Task statement => Give back exactly the lines that run from the beginning of the entries to the line containing "[Share this on Twitter] (497, 1126)", both included, and nothing else.

Stored entries
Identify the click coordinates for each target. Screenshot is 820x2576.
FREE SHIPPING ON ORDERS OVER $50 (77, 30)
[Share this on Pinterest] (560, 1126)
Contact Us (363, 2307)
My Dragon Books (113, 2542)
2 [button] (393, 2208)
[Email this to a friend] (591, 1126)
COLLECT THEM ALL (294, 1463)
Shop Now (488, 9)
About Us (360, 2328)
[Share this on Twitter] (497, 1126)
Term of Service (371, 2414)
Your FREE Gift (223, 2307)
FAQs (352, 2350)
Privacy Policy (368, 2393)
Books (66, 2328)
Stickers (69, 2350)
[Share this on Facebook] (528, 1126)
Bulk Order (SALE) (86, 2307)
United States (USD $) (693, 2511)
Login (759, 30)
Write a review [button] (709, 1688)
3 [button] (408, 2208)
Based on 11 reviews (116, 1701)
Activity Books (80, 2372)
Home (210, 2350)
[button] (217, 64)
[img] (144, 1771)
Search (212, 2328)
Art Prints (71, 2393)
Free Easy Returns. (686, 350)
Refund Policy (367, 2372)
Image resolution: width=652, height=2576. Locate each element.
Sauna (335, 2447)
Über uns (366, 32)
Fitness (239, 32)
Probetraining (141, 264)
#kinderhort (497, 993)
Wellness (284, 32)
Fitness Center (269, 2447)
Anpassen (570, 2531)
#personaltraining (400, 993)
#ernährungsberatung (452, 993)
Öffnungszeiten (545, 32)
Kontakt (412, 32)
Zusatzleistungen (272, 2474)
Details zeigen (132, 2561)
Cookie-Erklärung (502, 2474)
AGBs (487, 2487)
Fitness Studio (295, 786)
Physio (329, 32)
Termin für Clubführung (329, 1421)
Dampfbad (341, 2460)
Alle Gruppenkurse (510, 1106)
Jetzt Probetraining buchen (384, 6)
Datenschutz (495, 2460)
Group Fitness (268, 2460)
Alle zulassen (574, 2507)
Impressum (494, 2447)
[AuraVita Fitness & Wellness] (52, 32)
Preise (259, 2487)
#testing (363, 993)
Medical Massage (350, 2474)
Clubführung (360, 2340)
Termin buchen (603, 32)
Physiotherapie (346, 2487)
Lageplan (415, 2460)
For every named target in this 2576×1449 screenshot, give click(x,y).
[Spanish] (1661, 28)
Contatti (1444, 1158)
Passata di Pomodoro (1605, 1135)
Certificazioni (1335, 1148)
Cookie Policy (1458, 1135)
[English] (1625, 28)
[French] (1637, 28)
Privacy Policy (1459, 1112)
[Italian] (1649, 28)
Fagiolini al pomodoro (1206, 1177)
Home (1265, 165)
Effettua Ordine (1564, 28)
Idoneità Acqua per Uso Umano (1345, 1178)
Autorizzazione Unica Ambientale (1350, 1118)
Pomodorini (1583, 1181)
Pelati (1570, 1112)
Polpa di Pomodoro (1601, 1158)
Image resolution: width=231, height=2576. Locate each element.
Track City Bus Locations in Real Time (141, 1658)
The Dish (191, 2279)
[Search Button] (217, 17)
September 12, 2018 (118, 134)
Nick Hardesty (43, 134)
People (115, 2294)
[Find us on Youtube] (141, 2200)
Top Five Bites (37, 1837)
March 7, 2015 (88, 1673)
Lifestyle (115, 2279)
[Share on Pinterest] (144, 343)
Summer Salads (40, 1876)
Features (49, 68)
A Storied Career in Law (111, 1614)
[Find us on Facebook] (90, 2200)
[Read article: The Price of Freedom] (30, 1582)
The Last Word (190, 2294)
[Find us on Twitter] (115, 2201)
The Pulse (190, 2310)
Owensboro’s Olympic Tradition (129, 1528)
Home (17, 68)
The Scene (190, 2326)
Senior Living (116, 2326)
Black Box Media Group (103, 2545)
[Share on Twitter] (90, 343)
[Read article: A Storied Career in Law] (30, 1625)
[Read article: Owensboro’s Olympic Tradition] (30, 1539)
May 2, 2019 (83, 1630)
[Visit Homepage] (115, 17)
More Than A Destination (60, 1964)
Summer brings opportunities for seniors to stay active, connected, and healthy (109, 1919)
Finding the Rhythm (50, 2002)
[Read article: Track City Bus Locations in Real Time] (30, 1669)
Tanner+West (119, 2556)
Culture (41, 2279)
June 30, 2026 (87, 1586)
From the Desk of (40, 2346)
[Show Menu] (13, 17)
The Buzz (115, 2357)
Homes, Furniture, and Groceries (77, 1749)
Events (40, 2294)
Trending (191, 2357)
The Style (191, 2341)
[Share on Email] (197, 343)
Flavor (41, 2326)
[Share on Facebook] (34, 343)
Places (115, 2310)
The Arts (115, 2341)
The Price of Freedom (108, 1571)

Written answer =>
Identify the click coordinates for each target. Screenshot is 820x2576.
FREE SHIPPING ON ORDERS OVER $50 (77, 30)
[Share this on Pinterest] (560, 1126)
Contact Us (363, 2307)
My Dragon Books (113, 2542)
2 [button] (393, 2208)
[Email this to a friend] (591, 1126)
COLLECT THEM ALL (294, 1463)
Shop Now (488, 9)
About Us (360, 2328)
[Share this on Twitter] (497, 1126)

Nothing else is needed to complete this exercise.